--- Entries provided Enclosed Below ---

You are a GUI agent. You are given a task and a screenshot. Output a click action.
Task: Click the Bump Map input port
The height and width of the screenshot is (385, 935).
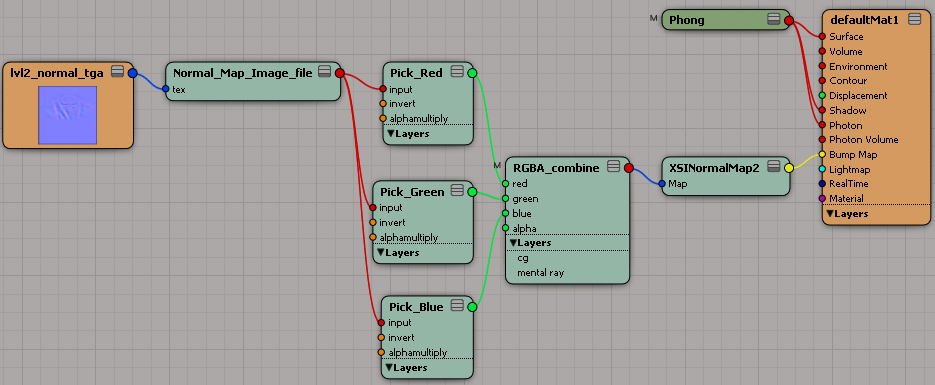pos(822,154)
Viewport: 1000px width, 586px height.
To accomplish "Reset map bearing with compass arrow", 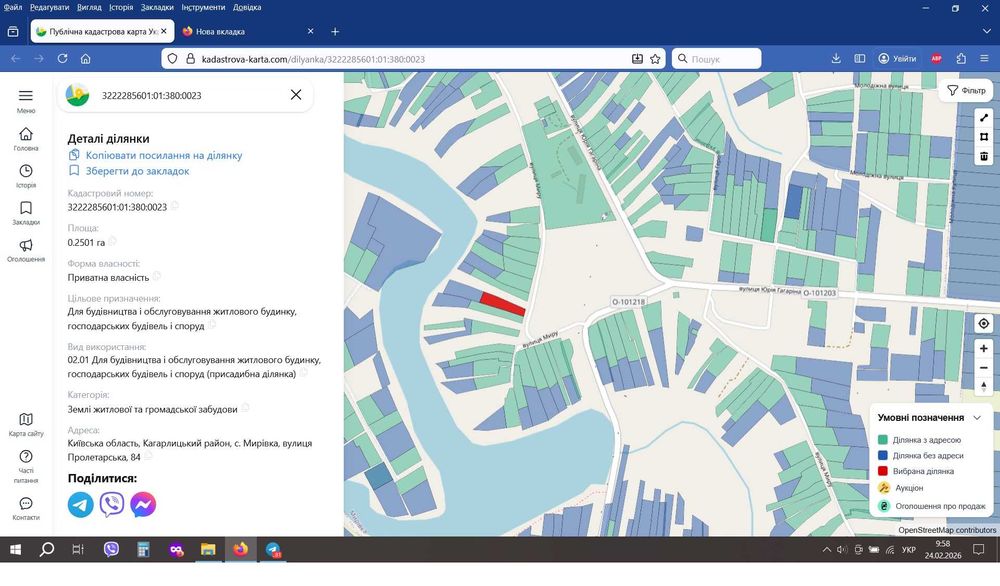I will coord(984,386).
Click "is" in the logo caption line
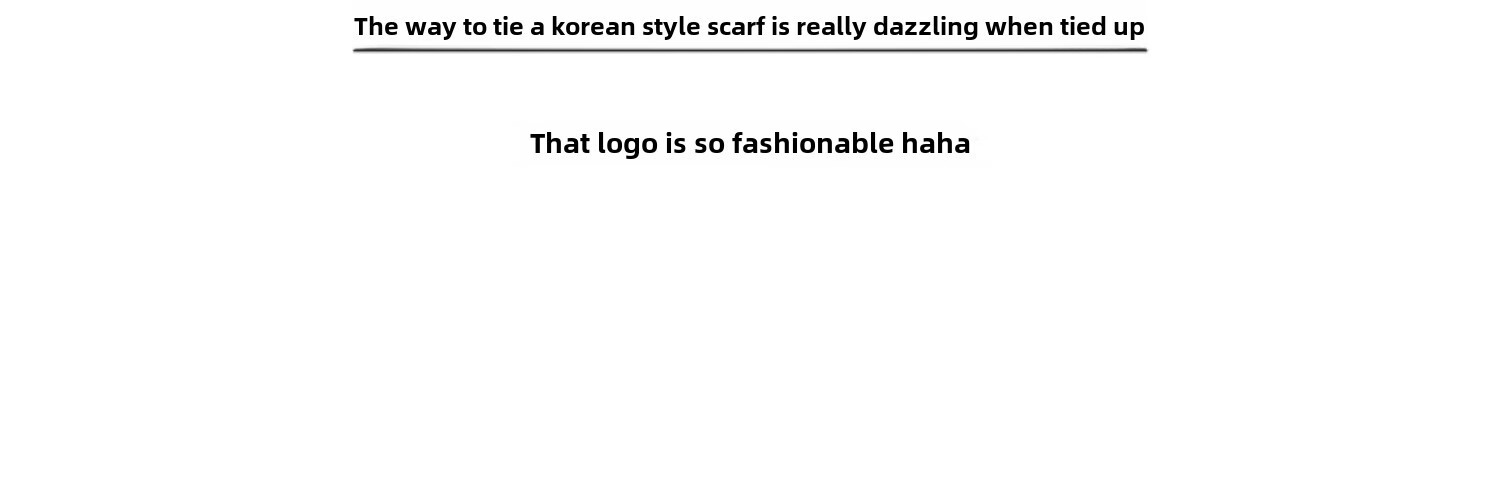This screenshot has width=1500, height=482. (676, 143)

--- End of Enclosed Entries provided ---

Work required: Omit the pictures. Print, word for word, the lines from the beginning of the entries above through the line that holds "Viewport: 1000px width, 586px height.".

Solution for this task:
You are a GUI agent. You are given a task and a screenshot. Output a click action.
Task: Click the Bump Map input port
The height and width of the screenshot is (385, 935).
pos(822,154)
Viewport: 1000px width, 586px height.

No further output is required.